Two years ago, the County implemented, for the first time, a spectator entrance fee of $3 for residents and $5 for non-residents. The fee allowed visitors a one-day entry to Playland, with rides, amusements and food costs all extra. In the 2011 budget, the County Executive and Parks Department increased the spectator entrance fees–to $5 for residents and $10 for non-residents as a means of increasing revenue.


Higher gasoline and travel costs, along with better financial projections and worries about pricing visitors away from the park, caused the BOL to modify this policy, eliminating the fee for residents and dropping it to $5 for non-residents. Following the County Executive’s veto of this plan, the BOL came back with a compromise in which the resident spectator fee was still eliminated but the non-resident fee was kept at $10.



Asked Legislator and Public Works, Parks, Labor and Transportation Committee Chairman William J. Ryan (D-White Plains): “Westchester residents already pay property taxes that help to keep all of our parks open and beautiful—why should they have to spend more of their hard-earned dollars just to go to this park and walk around?”
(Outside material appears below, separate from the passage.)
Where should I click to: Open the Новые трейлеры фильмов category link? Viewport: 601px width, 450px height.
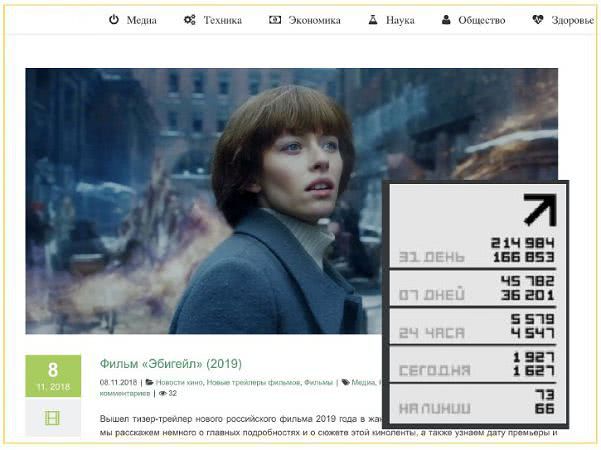click(255, 382)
“The goal is to get people into Playland—not keep them out,” said Legislator and Minority Whip Judith Myers (D-Larchmont). “This plan is a compromise with the Administration, giving county residents free access to the park while continuing to charge non-residents. For Rye and other Sound Shore residents, this is a clear victory, as so many utilize the park on a daily basis and would like to accompany friends and family members into the amusement area and other parts of the park without being charged to do so.”



Statistics that suggest Playland is losing $4 million annually is based on debt service and county costs that are not in any other county park balance sheets, or otherwise all of the parks and county-run golf courses would also show they are run at a loss. Last year, Playland actually netted $900,000 for county coffers before the debt and County-related costs were applied to the bottom line.



Changing signage and refunding a few dozen season-pass holders who paid for a spectator-only season pass will not be a problem, noted Ryan.



“It was my hope that the Board of Legislators and the County Executive would reach a compromise solution to the issue of Playland fees,” said Legislator John Nonna (D-Pleasantville). “While the Board’s majority was willing to accept a compromise, the County Executive was regrettably unwilling to do so. For me, it was a simple question of fairness. Why should a county resident be able to bring children or grandchildren to Muscoot Farm, Ward Pound Ridge or other county parks and not have to pay a spectator fee, yet bring those same children to Playland and have to pay a spectator fee?”



Westchester County Parks Department officials estimate that Playland continues to be on target to achieve the $12 million dollars in budgeted revenue for 2011.



At Wednesday’s vote, Legislator and Majority Leader Peter Harckham (D-Katonah) noted that the Republican legislators were overly concerned about the $200,000-plus revenue shortfall caused by the new resident spectator fee plan—which ends the double taxation of Westchester residents—while ignoring the Astorino Administration’s bungled negotiation with the Playland vendors which cost taxpayers $660,000.



The new plan eliminating spectator entrance fees at Playland will go into effect tomorrow.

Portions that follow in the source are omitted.